▶ [EXERCISE TASK]:
Using the heated license plate post below, decide whether each statement agrees with it: (a) the poster says the invention will not work with cameras that use film; (b) the proposal calls for heating the plate to 100-200°F above ambient temperature; (c) AliMon suggests setting IR LEDs into the plate. Answer yes or no for each, quoting the deciding words from the post.

▶ [SELECTION]:
=-=-=-=-=
Half a croissant, on a plate, with a sign in front of it saying '50c'
h a l f b a k e r y
Not so much a thought experiment as a single neuron misfire.

idea: add, search, annotate, link, view, overview, recent, by name, random

meta: news, help, about, links, report a problem

account: browse anonymously, or get an account and write.



Heated License Plates

CCDs deal poorly with heat
  (+9, -3)
(+9, -3)
  [vote for,

This idea presumes that red light infraction cameras use digital, or CCD imagers. I know some use film and this invention won't work for film.

I propose a heating element be adhered to the backside of the license plate to heat the plate to 200-300°F above ambient temperature. Maybe more....

If a license plate is strongly heated, the resulting digital image of the plate will be blown out, overexposed, because CCDs are sensitive well into the IR range.

Depending on how much IR filtering is present at the imager--and most have IR filters but can't completely eliminate IR--the license plate may be unreadable.

As a do-it-yourself proof point: If you have a digital camera or camcorder point it at, say, a candle, and see that a large vertical spike of light surrounds the hot spot and that the candle flame itself has virtually no detail. It is upon this observation that I base this idea.

Yes, the idea has weaknesses. It requires experimentation to see if it works and, if widely adopted countermeasures could be implemented, but it would also be virtually undetectable by visual inspection.

bristolz, Oct 15 2005

WA Post: "Drivers Try an Anti-Photo Finish" http://www.washingt...A222-2004Jul20.html
Talks a bit about this subject and some of the thing people are trying as well as the gist of the laws that govern license plate legibility. [bristolz, Oct 16 2005]

About.com: "License Plate Brackets - Can You or Can't You?" http://austin.about.com/b/a/028567.htm
An article talking about Texas law prohibiting many license plate frames and all covers. [bristolz, Oct 16 2005]


       Good idea but bad solution. You could indeed flood the camera with IR light and the best way to do this would be to inset lots of IR LED's into the plate. The type they use in remote controls would be perfect. On the picture you would just see a bright spot and with human eyes you would see nothing. Heating the plate to create this amount of IR light would take a lot of energy from your alternator and the police would spot the heat-wave/melting plastic miles away!
AliMon, Oct 15 2005

       But they wouldn't notice all the holes drilled in the plate for the LEDs?
bristolz, Oct 15 2005

       A small point, but could we maybe use these to defeat speed cameras instead of red light infraction cameras. Jumping red lights strikes me as being just the wrong side of too dangerous - maybe because I live in London. Interesting plan though, cameras such as these have proven fairly simple to fool in the past.
=-=-=-=-=
▶ [RECORD EXTRACTS]:
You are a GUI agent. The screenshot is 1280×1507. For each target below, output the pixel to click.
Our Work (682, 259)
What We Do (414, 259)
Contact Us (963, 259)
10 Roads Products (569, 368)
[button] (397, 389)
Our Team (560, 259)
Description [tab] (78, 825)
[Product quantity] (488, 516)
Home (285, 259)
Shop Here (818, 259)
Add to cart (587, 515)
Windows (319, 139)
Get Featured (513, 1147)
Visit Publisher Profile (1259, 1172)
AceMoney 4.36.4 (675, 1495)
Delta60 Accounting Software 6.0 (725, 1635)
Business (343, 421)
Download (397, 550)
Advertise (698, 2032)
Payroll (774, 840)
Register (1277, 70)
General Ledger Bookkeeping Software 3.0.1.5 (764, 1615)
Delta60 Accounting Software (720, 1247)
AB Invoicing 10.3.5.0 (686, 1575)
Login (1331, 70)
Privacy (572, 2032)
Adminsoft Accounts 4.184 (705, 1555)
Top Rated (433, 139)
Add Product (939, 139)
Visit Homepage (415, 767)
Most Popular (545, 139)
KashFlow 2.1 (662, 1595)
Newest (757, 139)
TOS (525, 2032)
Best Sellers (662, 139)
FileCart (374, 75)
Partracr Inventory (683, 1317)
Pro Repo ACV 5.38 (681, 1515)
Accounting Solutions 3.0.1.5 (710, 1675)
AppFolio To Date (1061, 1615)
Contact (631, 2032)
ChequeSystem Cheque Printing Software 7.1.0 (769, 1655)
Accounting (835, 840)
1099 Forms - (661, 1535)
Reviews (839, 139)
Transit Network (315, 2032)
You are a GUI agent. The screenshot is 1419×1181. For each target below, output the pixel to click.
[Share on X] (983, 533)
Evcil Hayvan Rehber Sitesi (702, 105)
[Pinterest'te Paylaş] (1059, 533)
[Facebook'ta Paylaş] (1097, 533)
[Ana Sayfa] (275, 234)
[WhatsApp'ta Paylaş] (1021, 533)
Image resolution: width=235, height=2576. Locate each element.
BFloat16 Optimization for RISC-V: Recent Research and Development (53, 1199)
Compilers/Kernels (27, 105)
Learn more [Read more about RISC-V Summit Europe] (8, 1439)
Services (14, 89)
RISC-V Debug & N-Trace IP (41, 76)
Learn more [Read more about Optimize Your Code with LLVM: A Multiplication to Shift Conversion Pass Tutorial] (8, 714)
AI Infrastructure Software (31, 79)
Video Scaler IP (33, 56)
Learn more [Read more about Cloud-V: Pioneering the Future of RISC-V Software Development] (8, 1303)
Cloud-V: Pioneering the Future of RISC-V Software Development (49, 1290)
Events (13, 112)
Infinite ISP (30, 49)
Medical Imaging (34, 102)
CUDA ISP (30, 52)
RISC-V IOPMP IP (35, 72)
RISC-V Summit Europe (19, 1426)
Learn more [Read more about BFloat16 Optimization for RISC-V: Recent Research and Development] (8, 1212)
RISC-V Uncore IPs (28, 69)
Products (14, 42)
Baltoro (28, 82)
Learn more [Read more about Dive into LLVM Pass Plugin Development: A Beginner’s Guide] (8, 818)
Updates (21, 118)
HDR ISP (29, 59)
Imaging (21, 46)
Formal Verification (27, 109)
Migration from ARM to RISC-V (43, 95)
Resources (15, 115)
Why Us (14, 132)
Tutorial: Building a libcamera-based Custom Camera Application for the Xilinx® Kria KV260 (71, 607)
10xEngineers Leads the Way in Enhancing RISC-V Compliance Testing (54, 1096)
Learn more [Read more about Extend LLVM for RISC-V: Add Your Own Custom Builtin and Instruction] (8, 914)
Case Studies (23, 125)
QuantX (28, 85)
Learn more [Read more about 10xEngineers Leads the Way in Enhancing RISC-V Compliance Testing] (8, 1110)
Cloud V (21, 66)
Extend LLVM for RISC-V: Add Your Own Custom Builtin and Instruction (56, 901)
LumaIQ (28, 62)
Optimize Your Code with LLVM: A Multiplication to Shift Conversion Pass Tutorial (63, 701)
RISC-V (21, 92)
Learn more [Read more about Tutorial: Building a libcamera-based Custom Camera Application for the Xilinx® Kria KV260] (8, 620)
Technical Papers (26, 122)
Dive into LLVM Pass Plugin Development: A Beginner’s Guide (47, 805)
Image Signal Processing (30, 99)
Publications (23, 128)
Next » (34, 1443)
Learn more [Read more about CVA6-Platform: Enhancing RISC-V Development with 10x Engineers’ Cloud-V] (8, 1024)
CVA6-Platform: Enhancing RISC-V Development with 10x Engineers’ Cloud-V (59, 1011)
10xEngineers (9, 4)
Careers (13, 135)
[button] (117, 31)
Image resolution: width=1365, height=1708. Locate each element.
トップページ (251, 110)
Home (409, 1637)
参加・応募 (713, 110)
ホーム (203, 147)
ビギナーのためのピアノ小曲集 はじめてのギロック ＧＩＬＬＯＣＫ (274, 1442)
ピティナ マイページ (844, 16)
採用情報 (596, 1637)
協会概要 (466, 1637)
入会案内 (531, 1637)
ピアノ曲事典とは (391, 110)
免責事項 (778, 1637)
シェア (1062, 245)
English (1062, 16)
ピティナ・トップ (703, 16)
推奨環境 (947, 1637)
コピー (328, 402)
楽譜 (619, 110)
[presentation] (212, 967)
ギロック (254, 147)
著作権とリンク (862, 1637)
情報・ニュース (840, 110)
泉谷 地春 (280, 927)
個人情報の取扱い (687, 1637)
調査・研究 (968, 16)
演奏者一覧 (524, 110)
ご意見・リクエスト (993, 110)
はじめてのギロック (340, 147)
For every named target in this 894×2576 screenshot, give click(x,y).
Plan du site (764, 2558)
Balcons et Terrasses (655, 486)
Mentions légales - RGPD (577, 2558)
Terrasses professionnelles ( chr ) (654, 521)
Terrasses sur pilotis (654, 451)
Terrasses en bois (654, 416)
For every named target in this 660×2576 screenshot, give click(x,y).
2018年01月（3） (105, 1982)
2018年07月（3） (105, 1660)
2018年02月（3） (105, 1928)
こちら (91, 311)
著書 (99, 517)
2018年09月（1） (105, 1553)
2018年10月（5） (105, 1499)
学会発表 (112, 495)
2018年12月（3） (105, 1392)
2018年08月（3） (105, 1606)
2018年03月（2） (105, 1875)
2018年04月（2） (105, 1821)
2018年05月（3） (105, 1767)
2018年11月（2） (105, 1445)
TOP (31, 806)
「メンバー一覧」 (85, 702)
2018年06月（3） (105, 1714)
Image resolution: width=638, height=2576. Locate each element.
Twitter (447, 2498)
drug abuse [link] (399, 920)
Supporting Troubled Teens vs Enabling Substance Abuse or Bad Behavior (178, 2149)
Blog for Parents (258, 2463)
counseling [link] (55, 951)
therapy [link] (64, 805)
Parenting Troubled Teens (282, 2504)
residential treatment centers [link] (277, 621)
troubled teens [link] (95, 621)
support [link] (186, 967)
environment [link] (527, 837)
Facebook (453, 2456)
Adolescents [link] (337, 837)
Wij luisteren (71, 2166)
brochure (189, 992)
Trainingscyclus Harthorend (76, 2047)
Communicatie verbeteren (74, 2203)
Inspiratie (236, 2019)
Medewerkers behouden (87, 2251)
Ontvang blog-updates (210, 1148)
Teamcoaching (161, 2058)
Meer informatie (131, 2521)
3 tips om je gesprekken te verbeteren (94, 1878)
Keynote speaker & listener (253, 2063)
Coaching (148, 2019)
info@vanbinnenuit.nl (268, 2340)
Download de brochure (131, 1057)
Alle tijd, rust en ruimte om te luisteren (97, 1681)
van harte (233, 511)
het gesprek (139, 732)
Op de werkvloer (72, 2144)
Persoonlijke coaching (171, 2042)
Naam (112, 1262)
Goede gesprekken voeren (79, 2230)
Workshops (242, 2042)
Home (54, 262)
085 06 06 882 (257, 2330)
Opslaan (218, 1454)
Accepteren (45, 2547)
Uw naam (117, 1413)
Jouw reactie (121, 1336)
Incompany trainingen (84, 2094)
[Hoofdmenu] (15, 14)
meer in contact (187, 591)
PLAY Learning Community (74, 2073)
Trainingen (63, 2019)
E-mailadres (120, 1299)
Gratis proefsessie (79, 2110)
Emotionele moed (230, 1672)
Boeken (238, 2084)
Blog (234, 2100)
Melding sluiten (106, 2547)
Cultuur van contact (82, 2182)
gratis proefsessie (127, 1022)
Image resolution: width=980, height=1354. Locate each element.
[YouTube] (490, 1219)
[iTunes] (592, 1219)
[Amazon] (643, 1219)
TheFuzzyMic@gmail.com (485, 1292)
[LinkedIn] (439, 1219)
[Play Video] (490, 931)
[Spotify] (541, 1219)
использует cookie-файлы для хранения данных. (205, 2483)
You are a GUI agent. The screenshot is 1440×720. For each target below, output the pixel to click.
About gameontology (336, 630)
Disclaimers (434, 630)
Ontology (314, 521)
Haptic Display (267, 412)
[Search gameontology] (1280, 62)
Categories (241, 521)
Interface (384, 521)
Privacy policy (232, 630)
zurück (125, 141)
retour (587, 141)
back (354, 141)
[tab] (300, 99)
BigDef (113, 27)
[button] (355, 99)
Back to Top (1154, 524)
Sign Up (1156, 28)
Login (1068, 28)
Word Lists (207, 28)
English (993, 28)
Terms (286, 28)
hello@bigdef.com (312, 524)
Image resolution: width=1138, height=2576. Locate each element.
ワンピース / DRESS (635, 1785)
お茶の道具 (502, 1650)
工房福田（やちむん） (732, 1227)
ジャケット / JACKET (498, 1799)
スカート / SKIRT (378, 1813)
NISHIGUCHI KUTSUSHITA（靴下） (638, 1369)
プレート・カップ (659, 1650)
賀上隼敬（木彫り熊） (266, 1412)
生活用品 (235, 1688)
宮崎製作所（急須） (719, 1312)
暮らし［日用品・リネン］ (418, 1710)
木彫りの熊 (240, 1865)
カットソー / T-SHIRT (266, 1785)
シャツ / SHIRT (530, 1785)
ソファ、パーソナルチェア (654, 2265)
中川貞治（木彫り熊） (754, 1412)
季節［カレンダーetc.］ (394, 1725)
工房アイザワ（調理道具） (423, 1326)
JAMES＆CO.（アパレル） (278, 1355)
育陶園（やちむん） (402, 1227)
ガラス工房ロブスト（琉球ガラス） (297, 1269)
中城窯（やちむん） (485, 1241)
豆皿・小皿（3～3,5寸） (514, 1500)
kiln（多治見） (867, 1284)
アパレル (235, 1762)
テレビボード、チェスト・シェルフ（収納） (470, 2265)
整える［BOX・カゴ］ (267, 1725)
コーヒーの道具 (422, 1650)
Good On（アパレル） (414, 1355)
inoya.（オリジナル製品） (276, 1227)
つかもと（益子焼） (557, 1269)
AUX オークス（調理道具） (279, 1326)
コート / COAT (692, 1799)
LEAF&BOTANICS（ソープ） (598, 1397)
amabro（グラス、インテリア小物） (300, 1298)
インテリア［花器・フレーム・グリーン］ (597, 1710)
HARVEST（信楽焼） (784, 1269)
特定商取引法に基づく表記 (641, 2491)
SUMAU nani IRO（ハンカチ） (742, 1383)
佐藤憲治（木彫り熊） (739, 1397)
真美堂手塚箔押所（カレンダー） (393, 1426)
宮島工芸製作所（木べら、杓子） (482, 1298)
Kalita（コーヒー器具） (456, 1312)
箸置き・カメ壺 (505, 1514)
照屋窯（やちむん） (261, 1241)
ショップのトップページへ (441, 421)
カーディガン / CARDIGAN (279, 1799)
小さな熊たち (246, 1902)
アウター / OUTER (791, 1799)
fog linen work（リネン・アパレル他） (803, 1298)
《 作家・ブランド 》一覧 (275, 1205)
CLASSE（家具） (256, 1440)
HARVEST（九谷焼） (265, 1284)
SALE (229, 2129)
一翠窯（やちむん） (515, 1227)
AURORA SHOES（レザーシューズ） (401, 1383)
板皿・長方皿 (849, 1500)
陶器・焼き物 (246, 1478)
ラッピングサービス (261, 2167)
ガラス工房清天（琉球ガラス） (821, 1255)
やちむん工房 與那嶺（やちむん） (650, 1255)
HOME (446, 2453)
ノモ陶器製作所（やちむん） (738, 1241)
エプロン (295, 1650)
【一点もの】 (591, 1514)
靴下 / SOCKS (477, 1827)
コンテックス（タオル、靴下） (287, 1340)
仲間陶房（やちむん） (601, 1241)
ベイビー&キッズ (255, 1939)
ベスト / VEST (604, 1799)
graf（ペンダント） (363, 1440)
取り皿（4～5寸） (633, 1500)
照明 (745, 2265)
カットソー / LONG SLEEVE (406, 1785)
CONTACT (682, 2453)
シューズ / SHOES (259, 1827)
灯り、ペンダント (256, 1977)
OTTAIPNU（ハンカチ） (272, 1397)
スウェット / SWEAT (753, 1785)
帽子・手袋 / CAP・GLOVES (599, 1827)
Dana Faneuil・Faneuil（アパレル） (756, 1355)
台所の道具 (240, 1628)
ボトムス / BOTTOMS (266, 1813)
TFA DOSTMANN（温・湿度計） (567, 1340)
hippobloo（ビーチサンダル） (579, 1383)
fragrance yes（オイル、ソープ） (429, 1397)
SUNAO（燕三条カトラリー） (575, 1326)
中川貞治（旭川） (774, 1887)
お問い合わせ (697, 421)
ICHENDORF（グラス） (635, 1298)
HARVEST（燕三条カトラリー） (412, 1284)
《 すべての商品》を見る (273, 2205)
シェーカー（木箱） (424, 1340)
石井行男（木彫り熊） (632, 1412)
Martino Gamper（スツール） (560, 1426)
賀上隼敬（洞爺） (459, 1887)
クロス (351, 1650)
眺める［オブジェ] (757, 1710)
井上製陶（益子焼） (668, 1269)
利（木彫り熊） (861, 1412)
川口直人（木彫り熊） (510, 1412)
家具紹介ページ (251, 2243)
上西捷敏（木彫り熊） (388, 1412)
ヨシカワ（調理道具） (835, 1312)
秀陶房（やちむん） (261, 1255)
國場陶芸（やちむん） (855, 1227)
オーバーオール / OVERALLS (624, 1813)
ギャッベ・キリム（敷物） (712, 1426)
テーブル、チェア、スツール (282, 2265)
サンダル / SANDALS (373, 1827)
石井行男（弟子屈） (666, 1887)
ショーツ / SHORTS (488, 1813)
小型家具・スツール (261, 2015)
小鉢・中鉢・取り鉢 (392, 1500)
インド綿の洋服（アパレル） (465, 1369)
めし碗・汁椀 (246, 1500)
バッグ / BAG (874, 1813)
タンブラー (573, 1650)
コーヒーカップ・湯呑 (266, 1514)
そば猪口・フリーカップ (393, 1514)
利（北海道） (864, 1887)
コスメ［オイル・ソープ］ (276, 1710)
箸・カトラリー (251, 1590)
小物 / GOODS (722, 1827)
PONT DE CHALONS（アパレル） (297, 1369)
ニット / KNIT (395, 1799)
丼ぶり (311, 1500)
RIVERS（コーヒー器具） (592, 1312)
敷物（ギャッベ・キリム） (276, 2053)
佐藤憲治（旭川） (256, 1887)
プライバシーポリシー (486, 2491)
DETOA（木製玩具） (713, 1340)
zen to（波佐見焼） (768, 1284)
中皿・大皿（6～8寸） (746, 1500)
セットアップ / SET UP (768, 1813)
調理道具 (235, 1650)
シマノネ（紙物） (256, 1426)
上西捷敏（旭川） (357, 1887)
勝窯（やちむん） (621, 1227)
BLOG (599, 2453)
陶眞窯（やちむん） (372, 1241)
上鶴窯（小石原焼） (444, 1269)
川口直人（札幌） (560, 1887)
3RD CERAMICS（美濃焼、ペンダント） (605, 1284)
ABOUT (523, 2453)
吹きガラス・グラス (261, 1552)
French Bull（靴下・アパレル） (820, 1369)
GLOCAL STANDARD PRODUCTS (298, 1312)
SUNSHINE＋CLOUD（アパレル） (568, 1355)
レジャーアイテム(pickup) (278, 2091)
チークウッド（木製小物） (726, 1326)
=-=-=-=-=
▶ [SOLUTION FOR THIS TASK]:
(a) Yes: "I know some use film and this invention won't work for film."
(b) No: "heat the plate to 200-300°F above ambient temperature."
(c) Yes: "the best way to do this would be to inset lots of IR LED's into the plate."